僕が、肩に寄りかかっていたせいで春華はずっと起きていたらしい。

「大丈夫ですか?アレン。」と聞いてくる彼女は、本当に心配そうにしていた。



「いえ、大丈夫ですよ、春華。ちょっと、師匠のことを思い出してしまっただけですので…」


「え?」



きょとんとしてしまった春華が、とても可愛らしい。
まぁ、師匠を思い出してうなされるとは、一般的に思いませんよね。
「う〜ん?」と首を傾げつつ言いながら、僕の頭を撫ででくる。



春華には、ここ数日で軽くだが僕の過去を話してる。


白髪は不気味じゃないかと聞いたら、春華は


『こんなに綺麗な白ですのに?誰ですか、そんな事を言うのは。失礼にも程があるわ。』


と、少々怒ったかのような様子で、僕の了承を取ってから『さらさらしてて、こんなに触り心地良いのに』と、好きなだけ触っていた。
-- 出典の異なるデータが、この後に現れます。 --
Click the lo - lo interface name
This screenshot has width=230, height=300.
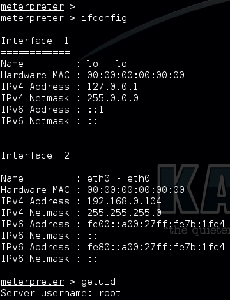(107, 64)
髪を撫でられるなんて、マナ以来だったからすごく久しぶりで心地よかった。


左手も、左目も、彼女は予想外の反応を示した。


『魂を救えるその手が、何で呪いなのですか?』と、逆に質問された。


それに、春華からは、さらに想定外のことを言われた。


『その左目は、アレンのお父様が残したのでしょう?AKUMAになっても、アレンに愛してると言った、深い愛情と絆のある人間が、どうしてアレンを呪うのでしょうか?』



僕はずっと疑問だった。
呪いだと思っていた。
最近では、他にも意味があったのではないかと考える余裕が出来たけれど…
だってマナは、僕のせいであんな事になったのだから。



『AKUMAの魂が見える、という事は、事前に戦う準備が出来るということです。無防備にならないように。』


アクマと人間を見分ける左目。


『愛しているから、その想いだけ残していったのでしょう?アレンが寂しくないように。』


消えずにずっと一緒にあるマナの想い。


『愛しているから、その手段だけ残していったのでしょう?アレンが自力で戦えるように。』


当たり前のように、AKUMAの魂が見えた。

師匠に、団服の事を聞いた時もよく理解できなかった。

でも、自力で戦うためには必要だった。この左目が。


『ねぇ、アレン。貴方のお父様は、深くアレンを愛していたのよ。』


血の繋がりはなかった。

でも、奇怪な腕を持って生まれたために捨てられた僕を、拾い育ててくれた人だった。



【アレン…お前を…愛しているぞ…】

【壊してくれ】



ソレが最後。マナからの言葉。



春華は、僕を否定しない。

全てを、受け入れてくれる。

呪いすらも、愛してくれる。

抱きしめてくれる。

躊躇わずに、触ってくれる。

マナを失ってから、渇望しつつも手に入れられないと、諦めていたものだった。



『私は、アレンと数日しか過ごしておりませんが、その左目も、その左腕も全て含めて…アレンが大好きです。』



僕は、春華という存在を、この短期間で渇望してしまった。

でも、それは久しぶりに心地よい感覚だった。








[*黒白][銀灰#]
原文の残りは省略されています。